REQUIRED WORK ::
Once you have read the listing below, write all of it out again exactly.
————————
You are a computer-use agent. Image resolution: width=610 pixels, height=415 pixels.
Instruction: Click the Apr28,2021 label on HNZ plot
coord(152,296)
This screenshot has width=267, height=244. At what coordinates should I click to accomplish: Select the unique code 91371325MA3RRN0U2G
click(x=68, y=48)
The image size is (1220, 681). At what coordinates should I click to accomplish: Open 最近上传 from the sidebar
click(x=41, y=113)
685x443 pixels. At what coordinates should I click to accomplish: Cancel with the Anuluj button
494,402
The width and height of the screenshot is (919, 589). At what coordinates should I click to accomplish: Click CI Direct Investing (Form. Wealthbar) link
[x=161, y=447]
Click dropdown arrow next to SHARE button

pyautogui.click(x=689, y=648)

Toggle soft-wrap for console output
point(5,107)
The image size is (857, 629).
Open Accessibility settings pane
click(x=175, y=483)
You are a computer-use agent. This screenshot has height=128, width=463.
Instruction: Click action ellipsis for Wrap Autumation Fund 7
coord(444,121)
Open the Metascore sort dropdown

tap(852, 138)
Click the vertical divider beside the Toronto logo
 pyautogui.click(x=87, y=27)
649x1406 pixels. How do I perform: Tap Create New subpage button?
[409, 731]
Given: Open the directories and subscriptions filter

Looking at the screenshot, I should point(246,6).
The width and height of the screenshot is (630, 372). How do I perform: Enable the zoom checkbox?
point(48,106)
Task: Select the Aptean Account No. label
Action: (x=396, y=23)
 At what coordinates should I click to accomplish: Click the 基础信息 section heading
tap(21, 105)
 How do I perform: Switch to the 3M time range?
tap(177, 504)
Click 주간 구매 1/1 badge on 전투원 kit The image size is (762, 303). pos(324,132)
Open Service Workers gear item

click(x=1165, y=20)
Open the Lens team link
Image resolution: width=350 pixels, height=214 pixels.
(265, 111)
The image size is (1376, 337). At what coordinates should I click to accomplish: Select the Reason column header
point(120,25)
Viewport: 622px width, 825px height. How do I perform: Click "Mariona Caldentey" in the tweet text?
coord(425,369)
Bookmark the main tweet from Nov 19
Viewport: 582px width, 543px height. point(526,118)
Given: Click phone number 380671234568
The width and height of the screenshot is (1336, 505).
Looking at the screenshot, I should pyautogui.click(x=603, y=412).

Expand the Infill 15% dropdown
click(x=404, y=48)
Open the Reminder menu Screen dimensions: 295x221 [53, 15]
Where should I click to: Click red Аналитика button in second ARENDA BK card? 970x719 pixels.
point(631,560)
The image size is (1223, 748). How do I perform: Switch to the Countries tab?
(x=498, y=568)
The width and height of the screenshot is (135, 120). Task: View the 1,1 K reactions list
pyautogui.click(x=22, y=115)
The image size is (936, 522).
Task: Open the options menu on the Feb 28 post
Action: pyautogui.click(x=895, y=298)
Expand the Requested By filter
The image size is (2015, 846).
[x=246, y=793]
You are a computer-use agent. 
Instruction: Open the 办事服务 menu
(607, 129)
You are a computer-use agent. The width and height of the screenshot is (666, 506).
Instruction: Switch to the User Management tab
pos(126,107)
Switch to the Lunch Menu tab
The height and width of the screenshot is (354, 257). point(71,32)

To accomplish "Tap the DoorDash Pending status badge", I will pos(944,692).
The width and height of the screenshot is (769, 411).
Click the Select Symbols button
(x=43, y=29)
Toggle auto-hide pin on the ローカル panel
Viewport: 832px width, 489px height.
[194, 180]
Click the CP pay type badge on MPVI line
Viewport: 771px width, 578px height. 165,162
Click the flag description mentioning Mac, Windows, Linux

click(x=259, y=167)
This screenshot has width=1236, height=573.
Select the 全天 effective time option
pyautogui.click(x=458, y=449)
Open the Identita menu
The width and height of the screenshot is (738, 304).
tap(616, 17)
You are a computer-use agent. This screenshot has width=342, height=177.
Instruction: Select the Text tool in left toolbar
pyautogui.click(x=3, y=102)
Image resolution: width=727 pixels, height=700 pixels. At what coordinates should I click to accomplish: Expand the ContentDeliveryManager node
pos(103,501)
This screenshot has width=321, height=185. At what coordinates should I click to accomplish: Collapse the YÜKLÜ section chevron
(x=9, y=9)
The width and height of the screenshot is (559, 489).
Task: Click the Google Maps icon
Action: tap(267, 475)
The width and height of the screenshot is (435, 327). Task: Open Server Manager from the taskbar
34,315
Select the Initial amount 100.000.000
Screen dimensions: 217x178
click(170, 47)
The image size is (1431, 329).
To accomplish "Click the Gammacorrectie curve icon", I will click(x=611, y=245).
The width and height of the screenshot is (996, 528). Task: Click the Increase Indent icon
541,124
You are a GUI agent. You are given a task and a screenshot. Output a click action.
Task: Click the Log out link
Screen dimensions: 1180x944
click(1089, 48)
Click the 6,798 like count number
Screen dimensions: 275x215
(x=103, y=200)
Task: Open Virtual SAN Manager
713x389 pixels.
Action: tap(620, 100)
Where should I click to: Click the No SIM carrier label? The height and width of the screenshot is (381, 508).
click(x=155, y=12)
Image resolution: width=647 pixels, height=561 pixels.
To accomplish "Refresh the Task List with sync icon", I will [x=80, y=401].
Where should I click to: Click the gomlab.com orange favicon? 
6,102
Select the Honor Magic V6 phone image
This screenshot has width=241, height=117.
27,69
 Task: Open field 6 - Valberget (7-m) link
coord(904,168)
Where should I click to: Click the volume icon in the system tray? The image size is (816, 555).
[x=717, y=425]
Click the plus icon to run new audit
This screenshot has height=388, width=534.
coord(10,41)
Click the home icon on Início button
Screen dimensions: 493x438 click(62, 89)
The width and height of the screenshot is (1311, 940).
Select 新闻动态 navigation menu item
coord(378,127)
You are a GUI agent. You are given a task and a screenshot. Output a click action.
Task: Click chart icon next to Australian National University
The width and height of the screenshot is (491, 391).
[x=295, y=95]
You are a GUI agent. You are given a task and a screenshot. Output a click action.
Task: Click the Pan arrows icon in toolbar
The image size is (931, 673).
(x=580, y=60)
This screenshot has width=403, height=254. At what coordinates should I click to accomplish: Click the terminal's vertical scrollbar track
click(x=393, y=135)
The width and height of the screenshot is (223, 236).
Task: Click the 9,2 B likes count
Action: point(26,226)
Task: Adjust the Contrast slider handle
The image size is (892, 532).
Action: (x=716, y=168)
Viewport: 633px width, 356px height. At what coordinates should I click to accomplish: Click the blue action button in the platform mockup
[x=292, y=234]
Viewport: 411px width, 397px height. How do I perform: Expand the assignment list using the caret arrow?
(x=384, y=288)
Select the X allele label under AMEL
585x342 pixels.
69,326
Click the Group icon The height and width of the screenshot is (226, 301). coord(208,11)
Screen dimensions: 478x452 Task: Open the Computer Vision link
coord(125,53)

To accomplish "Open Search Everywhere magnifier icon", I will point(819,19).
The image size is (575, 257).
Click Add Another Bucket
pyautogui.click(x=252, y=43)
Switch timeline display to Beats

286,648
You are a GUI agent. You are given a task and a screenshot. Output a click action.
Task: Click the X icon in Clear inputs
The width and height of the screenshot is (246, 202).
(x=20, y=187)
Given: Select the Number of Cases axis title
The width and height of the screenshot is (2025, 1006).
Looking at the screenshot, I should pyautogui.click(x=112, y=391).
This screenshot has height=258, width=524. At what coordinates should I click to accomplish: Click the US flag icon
————————
REPLY ::
You are a computer-use agent. Image resolution: width=610 pixels, height=415 pixels.
Instruction: Click the Apr28,2021 label on HNZ plot
coord(152,296)
This screenshot has width=267, height=244. At what coordinates should I click to accomplish: Select the unique code 91371325MA3RRN0U2G
click(x=68, y=48)
The image size is (1220, 681). At what coordinates should I click to accomplish: Open 最近上传 from the sidebar
click(x=41, y=113)
685x443 pixels. At what coordinates should I click to accomplish: Cancel with the Anuluj button
494,402
The width and height of the screenshot is (919, 589). At what coordinates should I click to accomplish: Click CI Direct Investing (Form. Wealthbar) link
[x=161, y=447]
Click dropdown arrow next to SHARE button

pyautogui.click(x=689, y=648)

Toggle soft-wrap for console output
point(5,107)
The image size is (857, 629).
Open Accessibility settings pane
click(x=175, y=483)
You are a computer-use agent. This screenshot has height=128, width=463.
Instruction: Click action ellipsis for Wrap Autumation Fund 7
coord(444,121)
Open the Metascore sort dropdown

tap(852, 138)
Click the vertical divider beside the Toronto logo
 pyautogui.click(x=87, y=27)
649x1406 pixels. How do I perform: Tap Create New subpage button?
[409, 731]
Given: Open the directories and subscriptions filter

Looking at the screenshot, I should point(246,6).
The width and height of the screenshot is (630, 372). How do I perform: Enable the zoom checkbox?
point(48,106)
Task: Select the Aptean Account No. label
Action: (x=396, y=23)
 At what coordinates should I click to accomplish: Click the 基础信息 section heading
tap(21, 105)
 How do I perform: Switch to the 3M time range?
tap(177, 504)
Click 주간 구매 1/1 badge on 전투원 kit The image size is (762, 303). pos(324,132)
Open Service Workers gear item

click(x=1165, y=20)
Open the Lens team link
Image resolution: width=350 pixels, height=214 pixels.
(265, 111)
The image size is (1376, 337). At what coordinates should I click to accomplish: Select the Reason column header
point(120,25)
Viewport: 622px width, 825px height. How do I perform: Click "Mariona Caldentey" in the tweet text?
coord(425,369)
Bookmark the main tweet from Nov 19
Viewport: 582px width, 543px height. point(526,118)
Given: Click phone number 380671234568
The width and height of the screenshot is (1336, 505).
Looking at the screenshot, I should pyautogui.click(x=603, y=412).

Expand the Infill 15% dropdown
click(x=404, y=48)
Open the Reminder menu Screen dimensions: 295x221 [53, 15]
Where should I click to: Click red Аналитика button in second ARENDA BK card? 970x719 pixels.
point(631,560)
The image size is (1223, 748). How do I perform: Switch to the Countries tab?
(x=498, y=568)
The width and height of the screenshot is (135, 120). Task: View the 1,1 K reactions list
pyautogui.click(x=22, y=115)
The image size is (936, 522).
Task: Open the options menu on the Feb 28 post
Action: pyautogui.click(x=895, y=298)
Expand the Requested By filter
The image size is (2015, 846).
[x=246, y=793]
You are a computer-use agent. 
Instruction: Open the 办事服务 menu
(607, 129)
You are a computer-use agent. The width and height of the screenshot is (666, 506).
Instruction: Switch to the User Management tab
pos(126,107)
Switch to the Lunch Menu tab
The height and width of the screenshot is (354, 257). point(71,32)

To accomplish "Tap the DoorDash Pending status badge", I will pos(944,692).
The width and height of the screenshot is (769, 411).
Click the Select Symbols button
(x=43, y=29)
Toggle auto-hide pin on the ローカル panel
Viewport: 832px width, 489px height.
[194, 180]
Click the CP pay type badge on MPVI line
Viewport: 771px width, 578px height. 165,162
Click the flag description mentioning Mac, Windows, Linux

click(x=259, y=167)
This screenshot has width=1236, height=573.
Select the 全天 effective time option
pyautogui.click(x=458, y=449)
Open the Identita menu
The width and height of the screenshot is (738, 304).
tap(616, 17)
You are a computer-use agent. This screenshot has width=342, height=177.
Instruction: Select the Text tool in left toolbar
pyautogui.click(x=3, y=102)
Image resolution: width=727 pixels, height=700 pixels. At what coordinates should I click to accomplish: Expand the ContentDeliveryManager node
pos(103,501)
This screenshot has width=321, height=185. At what coordinates should I click to accomplish: Collapse the YÜKLÜ section chevron
(x=9, y=9)
The width and height of the screenshot is (559, 489).
Task: Click the Google Maps icon
Action: tap(267, 475)
The width and height of the screenshot is (435, 327). Task: Open Server Manager from the taskbar
34,315
Select the Initial amount 100.000.000
Screen dimensions: 217x178
click(170, 47)
The image size is (1431, 329).
To accomplish "Click the Gammacorrectie curve icon", I will click(x=611, y=245).
The width and height of the screenshot is (996, 528). Task: Click the Increase Indent icon
541,124
You are a GUI agent. You are given a task and a screenshot. Output a click action.
Task: Click the Log out link
Screen dimensions: 1180x944
click(1089, 48)
Click the 6,798 like count number
Screen dimensions: 275x215
(x=103, y=200)
Task: Open Virtual SAN Manager
713x389 pixels.
Action: tap(620, 100)
Where should I click to: Click the No SIM carrier label? The height and width of the screenshot is (381, 508).
click(x=155, y=12)
Image resolution: width=647 pixels, height=561 pixels.
To accomplish "Refresh the Task List with sync icon", I will [x=80, y=401].
Where should I click to: Click the gomlab.com orange favicon? 
6,102
Select the Honor Magic V6 phone image
This screenshot has width=241, height=117.
27,69
 Task: Open field 6 - Valberget (7-m) link
coord(904,168)
Where should I click to: Click the volume icon in the system tray? The image size is (816, 555).
[x=717, y=425]
Click the plus icon to run new audit
This screenshot has height=388, width=534.
coord(10,41)
Click the home icon on Início button
Screen dimensions: 493x438 click(62, 89)
The width and height of the screenshot is (1311, 940).
Select 新闻动态 navigation menu item
coord(378,127)
You are a GUI agent. You are given a task and a screenshot. Output a click action.
Task: Click chart icon next to Australian National University
The width and height of the screenshot is (491, 391).
[x=295, y=95]
You are a GUI agent. You are given a task and a screenshot. Output a click action.
Task: Click the Pan arrows icon in toolbar
The image size is (931, 673).
(x=580, y=60)
This screenshot has width=403, height=254. At what coordinates should I click to accomplish: Click the terminal's vertical scrollbar track
click(x=393, y=135)
The width and height of the screenshot is (223, 236).
Task: Click the 9,2 B likes count
Action: point(26,226)
Task: Adjust the Contrast slider handle
The image size is (892, 532).
Action: (x=716, y=168)
Viewport: 633px width, 356px height. At what coordinates should I click to accomplish: Click the blue action button in the platform mockup
[x=292, y=234]
Viewport: 411px width, 397px height. How do I perform: Expand the assignment list using the caret arrow?
(x=384, y=288)
Select the X allele label under AMEL
585x342 pixels.
69,326
Click the Group icon The height and width of the screenshot is (226, 301). coord(208,11)
Screen dimensions: 478x452 Task: Open the Computer Vision link
coord(125,53)

To accomplish "Open Search Everywhere magnifier icon", I will point(819,19).
The image size is (575, 257).
Click Add Another Bucket
pyautogui.click(x=252, y=43)
Switch timeline display to Beats

286,648
You are a GUI agent. You are given a task and a screenshot. Output a click action.
Task: Click the X icon in Clear inputs
The width and height of the screenshot is (246, 202).
(x=20, y=187)
Given: Select the Number of Cases axis title
The width and height of the screenshot is (2025, 1006).
Looking at the screenshot, I should pyautogui.click(x=112, y=391).
This screenshot has height=258, width=524. At what coordinates should I click to accomplish: Click the US flag icon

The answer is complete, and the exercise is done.